Content Format Ideas

  • Book episodes (quarterly): Sam reads widely and wants a “things that shaped my quarter” format — each brings a book, shares the big takeaways, rates them. Not a book club, but a way to make his reading overlap with MFM prep. He gives examples: a Brazilian business book about running a company via democracy, Obama’s biography (takeaway: “total psychopath, just like every other president”), and a men’s workwear style guide.
  • “Make it” episodes (like CNBC’s YouTube series): Deep dives into the backstories of recognizable everyday businesses — like how Bitchin’ Sauce got into Whole Foods, or how Stanley mugs went from construction gear to mom status symbol (the Crocs playbook applied to Stanley). Sam and Sean would both research one business per episode and riff on the story, the ups and downs, the mechanics. The title/thumbnail would make a clear promise about what you’ll learn.
  • Screen share / artifact episodes: Guests share their calendar, phone home screen, Chrome plugins, desktop organization, or desk setup. Sam is obsessed with finding “alpha” — the tools and workflows that make people effective. Sean likes this because it reveals something personal and idiosyncratic that no one else asks about (e.g., a sign on someone’s desk that says “trouble is opportunity,” or Warren Buffett’s “too hard” pile).
  • Ritual closing question: Sam loves Patrick O’Shaughnessy’s question at the end of every episode — “What’s the kindest thing anyone’s ever done for you?” — which gets heartfelt stories from successful people. He wants MFM to adopt a signature closing question as a tradition. He also references Diary of a CEO’s mechanic where each guest writes a question for the next guest. Ari is tasked with helping develop this.

Newsletter

  • Sam is open to a branded newsletter but is wary of the risk: if they say something dumb, factually incorrect, or off-brand, it could hurt their reputation. The key is de-risking it.
    • He envisions a format that includes: a summary of the last episode (3–4 interesting stories in plain speak, no gatekeeping), who’s coming up next, and a small extras section (Sam went viral for X, check out this product, etc.).
    • Diego, Sam’s former lead writer at Milk Road who wrote in Sam’s style for 2 years, could produce it.
    • The conflict: right now they direct people to HubSpot for offers. The newsletter would need to become the primary destination. Sam thinks more people would subscribe because they’d know they’re getting consistent value.

Guest Vetting and Checkered Pasts

  • Sean raises the issue of guests with problematic histories (he references Martin Shkreli and a guest named Thomas who turned out to have a fraud conviction mid-recording).
    • He doesn’t want to become a confrontational show, but feels a responsibility to address it if they have someone on.

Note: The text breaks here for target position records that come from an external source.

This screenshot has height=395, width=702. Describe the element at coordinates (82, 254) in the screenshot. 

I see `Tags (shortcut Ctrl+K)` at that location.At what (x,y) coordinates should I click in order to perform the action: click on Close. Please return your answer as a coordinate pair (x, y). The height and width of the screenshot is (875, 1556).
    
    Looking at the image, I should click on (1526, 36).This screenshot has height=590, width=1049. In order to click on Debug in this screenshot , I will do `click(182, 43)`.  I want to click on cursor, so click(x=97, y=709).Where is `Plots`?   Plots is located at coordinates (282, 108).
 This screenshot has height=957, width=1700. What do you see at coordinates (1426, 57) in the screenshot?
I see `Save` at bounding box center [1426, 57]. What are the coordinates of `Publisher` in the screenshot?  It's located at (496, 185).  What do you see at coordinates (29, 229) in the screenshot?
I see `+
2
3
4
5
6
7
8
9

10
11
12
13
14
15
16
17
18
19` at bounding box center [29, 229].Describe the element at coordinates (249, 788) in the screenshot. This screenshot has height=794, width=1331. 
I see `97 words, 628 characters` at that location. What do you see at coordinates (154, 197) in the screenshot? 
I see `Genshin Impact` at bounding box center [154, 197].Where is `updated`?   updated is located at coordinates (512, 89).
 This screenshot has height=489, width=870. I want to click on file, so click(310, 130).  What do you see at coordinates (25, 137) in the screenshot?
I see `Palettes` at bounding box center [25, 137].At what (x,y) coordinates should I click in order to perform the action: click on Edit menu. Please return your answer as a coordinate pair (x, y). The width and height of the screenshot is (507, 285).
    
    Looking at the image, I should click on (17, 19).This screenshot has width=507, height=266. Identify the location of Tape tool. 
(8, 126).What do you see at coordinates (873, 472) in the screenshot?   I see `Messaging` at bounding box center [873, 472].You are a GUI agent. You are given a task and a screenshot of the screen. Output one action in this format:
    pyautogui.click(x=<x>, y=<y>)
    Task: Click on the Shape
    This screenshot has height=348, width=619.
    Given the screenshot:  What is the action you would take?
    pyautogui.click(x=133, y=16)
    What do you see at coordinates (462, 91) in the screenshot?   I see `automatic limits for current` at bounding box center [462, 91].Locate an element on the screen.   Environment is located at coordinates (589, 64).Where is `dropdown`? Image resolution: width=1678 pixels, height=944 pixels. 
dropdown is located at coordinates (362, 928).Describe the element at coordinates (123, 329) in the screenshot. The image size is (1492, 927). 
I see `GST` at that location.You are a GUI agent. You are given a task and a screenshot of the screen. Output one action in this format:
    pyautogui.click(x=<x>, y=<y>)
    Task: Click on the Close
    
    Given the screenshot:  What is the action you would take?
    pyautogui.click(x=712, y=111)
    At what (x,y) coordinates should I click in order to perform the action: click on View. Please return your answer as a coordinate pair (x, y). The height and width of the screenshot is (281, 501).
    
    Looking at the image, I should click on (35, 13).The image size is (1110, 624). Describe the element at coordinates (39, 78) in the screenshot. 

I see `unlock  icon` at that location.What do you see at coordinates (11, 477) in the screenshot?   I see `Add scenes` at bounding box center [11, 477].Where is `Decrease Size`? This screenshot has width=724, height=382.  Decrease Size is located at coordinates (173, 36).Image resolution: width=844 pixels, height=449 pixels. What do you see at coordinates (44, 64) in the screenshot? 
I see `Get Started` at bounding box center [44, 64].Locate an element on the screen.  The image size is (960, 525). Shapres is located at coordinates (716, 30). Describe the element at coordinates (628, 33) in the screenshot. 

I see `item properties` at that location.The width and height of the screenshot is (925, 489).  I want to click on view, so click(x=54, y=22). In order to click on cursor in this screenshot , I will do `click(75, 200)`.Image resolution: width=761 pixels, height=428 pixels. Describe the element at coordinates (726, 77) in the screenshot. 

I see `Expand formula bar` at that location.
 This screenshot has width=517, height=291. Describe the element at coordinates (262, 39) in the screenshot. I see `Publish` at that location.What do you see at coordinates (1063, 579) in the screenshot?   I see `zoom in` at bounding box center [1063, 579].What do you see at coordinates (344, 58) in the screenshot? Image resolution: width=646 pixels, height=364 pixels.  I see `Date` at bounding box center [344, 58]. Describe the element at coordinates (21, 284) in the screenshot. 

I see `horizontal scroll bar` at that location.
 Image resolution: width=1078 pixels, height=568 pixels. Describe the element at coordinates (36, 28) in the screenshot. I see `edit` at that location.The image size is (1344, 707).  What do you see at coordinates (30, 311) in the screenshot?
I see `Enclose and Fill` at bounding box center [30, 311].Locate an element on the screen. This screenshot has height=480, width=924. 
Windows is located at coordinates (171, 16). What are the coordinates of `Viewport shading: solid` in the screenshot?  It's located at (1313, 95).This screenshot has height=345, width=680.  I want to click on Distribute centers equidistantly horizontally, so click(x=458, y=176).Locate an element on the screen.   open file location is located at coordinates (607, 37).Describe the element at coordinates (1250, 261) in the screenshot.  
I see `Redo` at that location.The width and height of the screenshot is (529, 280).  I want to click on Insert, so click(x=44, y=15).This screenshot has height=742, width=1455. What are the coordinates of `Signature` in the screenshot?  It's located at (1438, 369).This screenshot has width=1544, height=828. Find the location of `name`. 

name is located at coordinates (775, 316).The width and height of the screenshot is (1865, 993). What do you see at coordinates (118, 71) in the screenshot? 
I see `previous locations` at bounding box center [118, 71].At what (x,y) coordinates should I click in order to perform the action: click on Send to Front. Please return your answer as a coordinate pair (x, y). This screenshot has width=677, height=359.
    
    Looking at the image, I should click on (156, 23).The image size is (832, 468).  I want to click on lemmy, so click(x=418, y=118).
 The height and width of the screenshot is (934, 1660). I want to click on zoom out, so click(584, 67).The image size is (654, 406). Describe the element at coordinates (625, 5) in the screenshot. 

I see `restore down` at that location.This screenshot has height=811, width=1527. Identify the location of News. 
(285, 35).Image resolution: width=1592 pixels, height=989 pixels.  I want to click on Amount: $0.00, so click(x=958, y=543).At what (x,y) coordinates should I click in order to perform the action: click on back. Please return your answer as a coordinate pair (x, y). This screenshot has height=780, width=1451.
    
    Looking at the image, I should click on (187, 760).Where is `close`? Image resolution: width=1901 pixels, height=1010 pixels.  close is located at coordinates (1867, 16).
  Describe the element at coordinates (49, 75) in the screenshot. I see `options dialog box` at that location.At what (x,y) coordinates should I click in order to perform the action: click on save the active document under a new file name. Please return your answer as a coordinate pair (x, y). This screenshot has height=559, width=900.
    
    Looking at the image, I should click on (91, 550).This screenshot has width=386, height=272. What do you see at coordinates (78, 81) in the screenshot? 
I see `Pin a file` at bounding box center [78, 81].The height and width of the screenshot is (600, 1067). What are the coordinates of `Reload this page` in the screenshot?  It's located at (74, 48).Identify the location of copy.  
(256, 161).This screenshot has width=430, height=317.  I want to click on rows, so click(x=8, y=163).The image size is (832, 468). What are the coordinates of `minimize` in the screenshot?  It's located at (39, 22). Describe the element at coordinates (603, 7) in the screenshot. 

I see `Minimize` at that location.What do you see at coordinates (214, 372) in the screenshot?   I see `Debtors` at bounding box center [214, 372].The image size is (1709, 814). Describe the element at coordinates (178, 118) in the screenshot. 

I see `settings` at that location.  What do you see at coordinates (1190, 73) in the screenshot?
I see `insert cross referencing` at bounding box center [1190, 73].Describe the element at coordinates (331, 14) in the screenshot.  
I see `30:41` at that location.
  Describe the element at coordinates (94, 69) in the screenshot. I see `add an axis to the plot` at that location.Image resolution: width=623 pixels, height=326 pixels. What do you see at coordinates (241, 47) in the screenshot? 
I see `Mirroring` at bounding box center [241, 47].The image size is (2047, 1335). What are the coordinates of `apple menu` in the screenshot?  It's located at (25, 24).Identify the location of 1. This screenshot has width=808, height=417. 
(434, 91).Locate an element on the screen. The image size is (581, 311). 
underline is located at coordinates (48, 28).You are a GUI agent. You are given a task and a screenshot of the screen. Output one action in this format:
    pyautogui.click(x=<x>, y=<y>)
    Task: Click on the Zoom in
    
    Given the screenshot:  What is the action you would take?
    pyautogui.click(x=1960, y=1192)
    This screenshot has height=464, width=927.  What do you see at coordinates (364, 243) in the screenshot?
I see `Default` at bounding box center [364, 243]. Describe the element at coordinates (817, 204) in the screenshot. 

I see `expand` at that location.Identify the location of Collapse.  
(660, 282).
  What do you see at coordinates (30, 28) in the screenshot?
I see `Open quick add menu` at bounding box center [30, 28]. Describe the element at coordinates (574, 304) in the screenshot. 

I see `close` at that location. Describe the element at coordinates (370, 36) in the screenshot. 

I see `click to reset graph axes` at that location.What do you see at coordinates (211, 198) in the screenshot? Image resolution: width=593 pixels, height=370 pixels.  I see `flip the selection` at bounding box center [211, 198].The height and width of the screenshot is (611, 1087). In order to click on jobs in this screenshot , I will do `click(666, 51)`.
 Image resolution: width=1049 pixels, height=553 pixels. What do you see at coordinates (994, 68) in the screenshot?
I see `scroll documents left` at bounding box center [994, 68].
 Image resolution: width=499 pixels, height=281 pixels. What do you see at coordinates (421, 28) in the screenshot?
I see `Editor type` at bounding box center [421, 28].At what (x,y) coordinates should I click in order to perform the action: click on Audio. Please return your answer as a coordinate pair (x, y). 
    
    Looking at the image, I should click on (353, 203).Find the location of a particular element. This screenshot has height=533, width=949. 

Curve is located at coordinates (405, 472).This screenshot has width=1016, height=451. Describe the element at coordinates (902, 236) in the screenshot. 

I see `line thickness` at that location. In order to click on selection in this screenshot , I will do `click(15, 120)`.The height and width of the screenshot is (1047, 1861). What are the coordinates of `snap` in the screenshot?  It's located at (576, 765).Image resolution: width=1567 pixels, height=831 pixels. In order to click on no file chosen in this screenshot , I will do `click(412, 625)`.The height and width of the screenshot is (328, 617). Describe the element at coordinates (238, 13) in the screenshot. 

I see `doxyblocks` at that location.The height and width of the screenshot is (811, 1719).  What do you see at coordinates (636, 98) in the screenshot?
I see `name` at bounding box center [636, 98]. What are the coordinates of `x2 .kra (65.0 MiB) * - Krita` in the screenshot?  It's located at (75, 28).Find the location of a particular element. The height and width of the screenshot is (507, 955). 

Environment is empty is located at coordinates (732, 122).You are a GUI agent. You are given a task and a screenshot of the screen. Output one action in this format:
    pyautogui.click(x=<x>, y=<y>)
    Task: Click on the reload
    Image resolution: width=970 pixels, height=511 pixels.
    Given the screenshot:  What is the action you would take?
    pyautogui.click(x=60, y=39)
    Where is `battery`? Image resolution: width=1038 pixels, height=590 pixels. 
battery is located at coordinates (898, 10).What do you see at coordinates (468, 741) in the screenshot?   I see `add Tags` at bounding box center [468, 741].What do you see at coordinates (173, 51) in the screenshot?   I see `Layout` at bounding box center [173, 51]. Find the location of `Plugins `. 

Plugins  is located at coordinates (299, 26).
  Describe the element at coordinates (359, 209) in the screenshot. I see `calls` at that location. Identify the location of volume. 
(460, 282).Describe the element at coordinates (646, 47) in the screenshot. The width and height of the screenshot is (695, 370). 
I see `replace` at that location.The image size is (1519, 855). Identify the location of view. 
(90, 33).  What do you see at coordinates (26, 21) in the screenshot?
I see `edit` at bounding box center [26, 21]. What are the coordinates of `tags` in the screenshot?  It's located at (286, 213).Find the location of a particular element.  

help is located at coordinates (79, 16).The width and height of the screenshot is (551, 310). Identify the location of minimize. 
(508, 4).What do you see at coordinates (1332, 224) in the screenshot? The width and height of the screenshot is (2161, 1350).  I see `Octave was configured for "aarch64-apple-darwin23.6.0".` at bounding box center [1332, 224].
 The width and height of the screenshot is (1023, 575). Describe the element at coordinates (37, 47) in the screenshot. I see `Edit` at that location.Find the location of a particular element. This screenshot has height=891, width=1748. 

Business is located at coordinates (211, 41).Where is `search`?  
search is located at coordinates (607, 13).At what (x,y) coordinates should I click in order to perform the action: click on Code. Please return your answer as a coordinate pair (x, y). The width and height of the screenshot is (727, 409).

The bar: it has to be worth it. Martin Shkreli was worth it — interesting enough to justify the discomfort.
    • He asks Ari to keep doing what she does: flagging things that could blow up, vetting guests more carefully, and being the protective layer. Ari has previously caught jokes that didn’t land and advised cutting them.

What to Do Less Of

  • Solo episodes: Sam hates them — both the “talking to a camera” format and the “one host interviews a guest alone” format. They feel like work. The duo dynamic is what makes it fun — the “egg each other on” energy.
    • Sean doesn’t mind solo episodes as much, especially for in-person interviews where you pick up more than on Zoom. But he agrees duo is generally better.
    • The main reason they do solo is scheduling — when one can’t make it.

The Three “Big Rocks” for the Next 90 Days

  1. Clipper army — Cassie owns this. Aggressive 90-day push with paid incentives, wide distribution, and a clear evaluation point at the end.
  2. Guest strategy — Go higher (bigger names, new material), go unknown (unusual insightful voices), and expand into human-condition topics (happiness, parenting, investing, life philosophy).
  3. Guest prep and new angles — Request screenshots of calendars, desks, phone home screens, and Chrome plugins before interviews. Develop a signature ritual closing question.